Valid JSON Load in Python file

Question

Running into a problem with my JSON:

First issue was that SyntaxError: Non-ASCII character '\xe2' in file so I added # -*- coding: utf-8 -*- at the top of my file.

Then the problem became a problem where I load my JSON x = json.loads(x): ValueError: Expecting , delimiter: line 3 column 52 (char 57). I referenced this stackoverflow solution and so added an r in front of my JSON:

x = r"""[
  { my validated json... }
]"""

But then I get an error TypeError: sequence item 3: expected string or Unicode, NoneType found - I think it that the r is throwing it off somehow?
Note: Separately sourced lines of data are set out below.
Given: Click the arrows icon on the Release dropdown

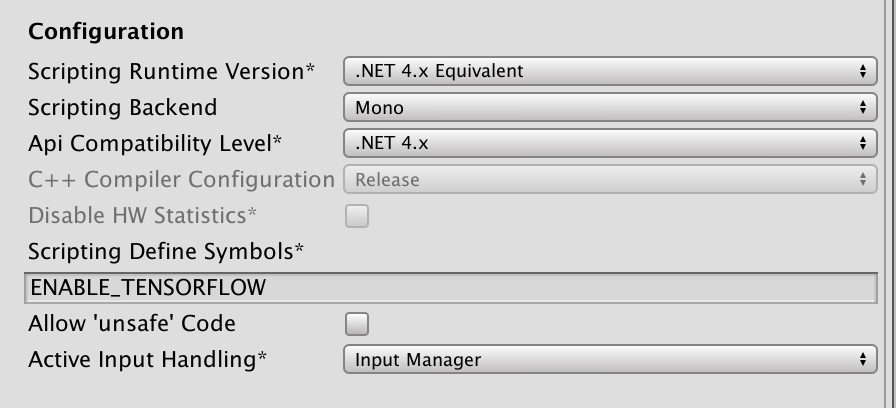Looking at the screenshot, I should [862, 180].
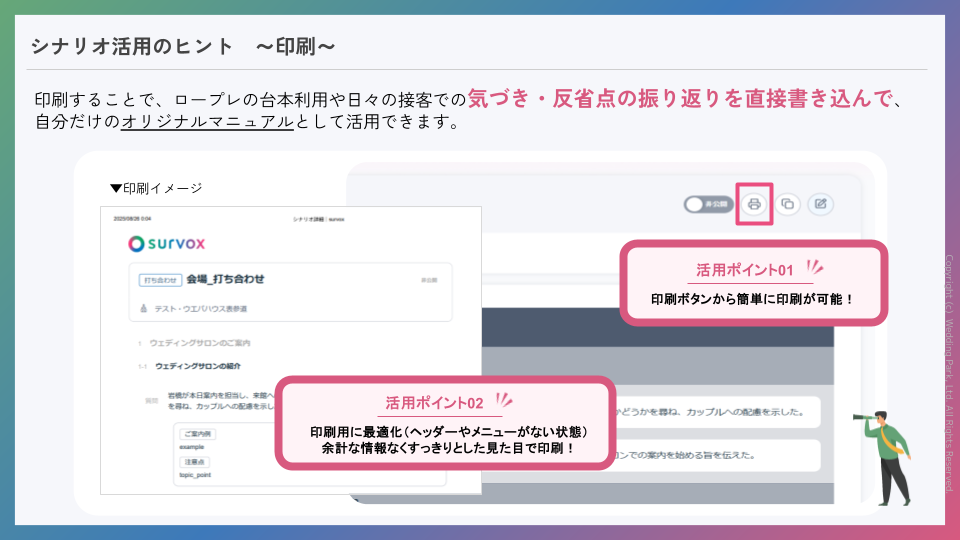Click the 会場_打ち合わせ scenario title

click(225, 279)
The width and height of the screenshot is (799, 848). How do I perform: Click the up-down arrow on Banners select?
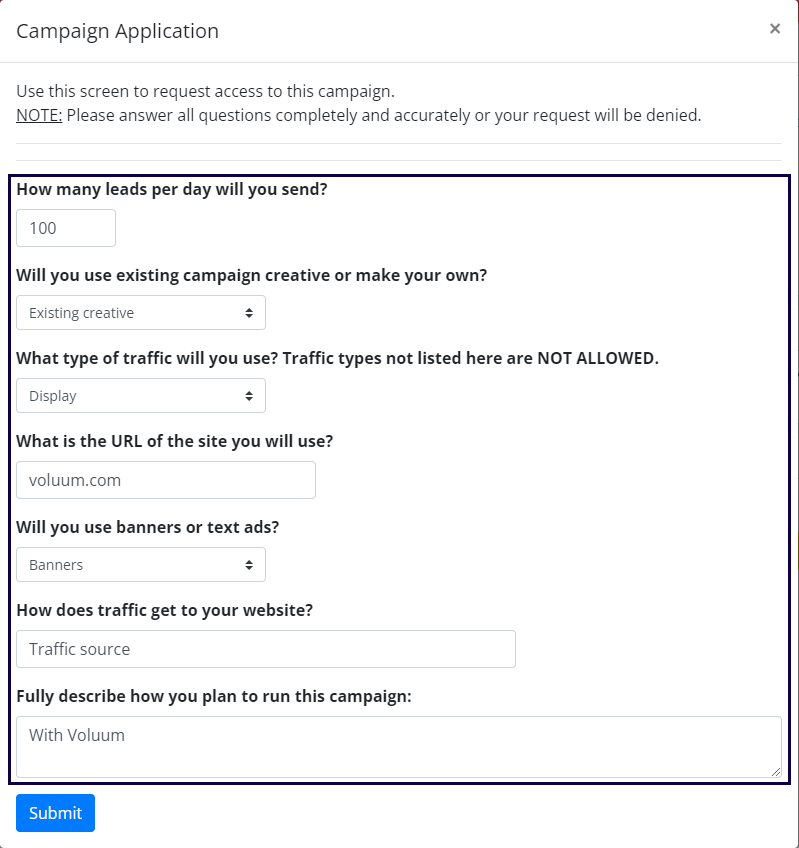249,565
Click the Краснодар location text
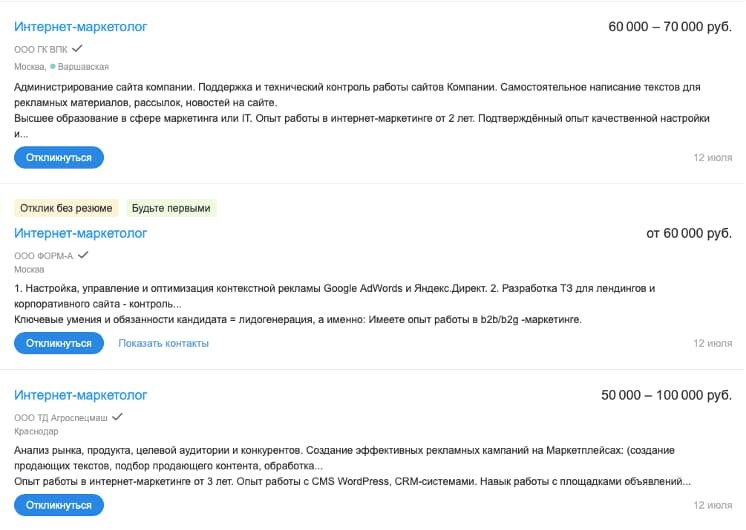The image size is (746, 530). click(35, 430)
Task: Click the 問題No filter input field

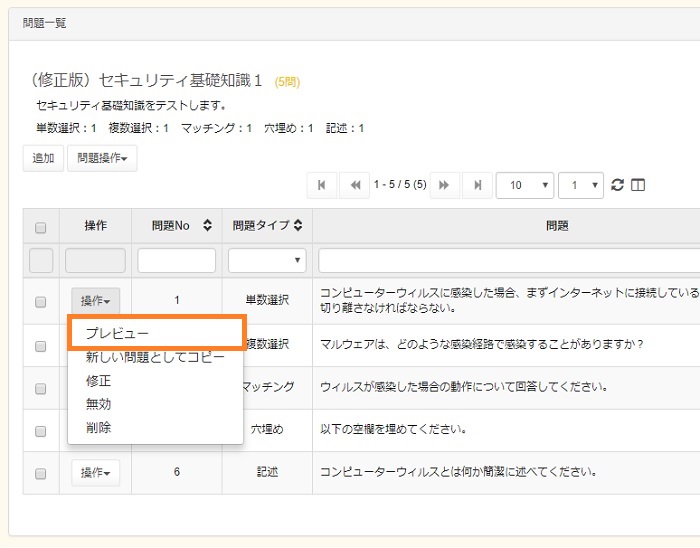Action: 177,261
JSON Resembles the following:

[
  {
    "brief": "Brief 1",
    "description": "Description 1",
    "photos": [
      "https://cdn.shopify.com/s/files/1/01/01/01/files/imgs-example.jpg?0101010101010",
      "https://cdn.shopify.com/s/files/1/01/01/01/files/imgs-example2.jpg?0101010101010",
      "https://cdn.shopify.com/s/files/1/01/01/01/files/imgs-example3.jpg?0101010101010"
    ],
    "price": "145",
    "tags": [
      "tag1",
      "tag2",
      "tag3"
    ],
    "title": "Title 1"
  },
  {
    "brief": "Brief 2",
    "description": "Description 2",
    "photos": [
      "https://cdn.shopify.com/s/files/1/01/01/01/files/imgs-example4.jpg?0101010101010",
      "https://cdn.shopify.com/s/files/1/01/01/01/files/imgs-example5.jpg?0101010101010"
    ],
    "price": "150",
    "tags": [
      "tag4",
      "tag5",
      "tag6",
      "tag7",
      "tag8"
    ],
    "title": "Title 2"
  },{
    "brief": "blah blah 5'0\" to 5'4\"",
    "buyerPickup": true,
    "condition": "Good",
    "coverShipping": false,    
    "description": "blah blah 5'0\" to 5'4\". blah blah.Size L/20”\n 5’8-5’11\n29lbs\n3x7 speed\n\n  \r\n\r\n",
    "photos": [
      "https://cdn.shopify.com/s/files/1/01/01/01/files/imgs-010101.jpeg?11111",
      "https://cdn.shopify.com/s/files/1/01/01/01/files/imgs-020202?111111"
    ],
    "price": "240",
    "tags": [
      "tag2",
      "5'0\"-5'4\""
    ],
    "title": "blah blah 17\" Frame",
    "front": "https://firebasestorage.googleapis.com/v0/b/example.appspot.com/o/Images%2F0007891113.jpg?alt=media&token=111-11-11-11-111"    
  } 
]

CURRENT CODE

# -*- coding: utf-8 -*-

import csv
import json

x = """[
      {
        "brief": "Brief 1",
        "description": "Description 1",
        "photos": [
          "https://cdn.shopify.com/s/files/1/01/01/01/files/imgs-example.jpg?0101010101010",
          "https://cdn.shopify.com/s/files/1/01/01/01/files/imgs-example2.jpg?0101010101010",
          "https://cdn.shopify.com/s/files/1/01/01/01/files/imgs-example3.jpg?0101010101010"
        ],
        "price": "145",
        "tags": [
          "tag1",
          "tag2",
          "tag3"
        ],
        "title": "Title 1"
      },
      {
        "brief": "Brief 2",
        "description": "Description 2",
        "photos": [
          "https://cdn.shopify.com/s/files/1/01/01/01/files/imgs-example4.jpg?0101010101010",
          "https://cdn.shopify.com/s/files/1/01/01/01/files/imgs-example5.jpg?0101010101010"
        ],
        "price": "150",
        "tags": [
          "tag4",
          "tag5",
          "tag6",
          "tag7",
          "tag8"
        ],
        "title": "Title 2"
      },{
        "brief": "blah blah 5'0\" to 5'4\"",
        "buyerPickup": true,
        "condition": "Good",
        "coverShipping": false,    
        "description": "blah blah 5'0\" to 5'4\". blah blah.Size L/20”\n 5’8-5’11\n29lbs\n3x7 speed\n\n  \r\n\r\n",
        "photos": [
          "https://cdn.shopify.com/s/files/1/01/01/01/files/imgs-010101.jpeg?11111",
          "https://cdn.shopify.com/s/files/1/01/01/01/files/imgs-020202?111111"
        ],
        "price": "240",
        "tags": [
          "tag2",
          "5'0\"-5'4\""
        ],
        "title": "blah blah 17\" Frame",
        "front": "https://firebasestorage.googleapis.com/v0/b/example.appspot.com/o/Images%2F0007891113.jpg?alt=media&token=111-11-11-11-111"    
      } 
    ]"""

x = json.loads(x)

f = csv.writer(open("example.csv", "wb+"))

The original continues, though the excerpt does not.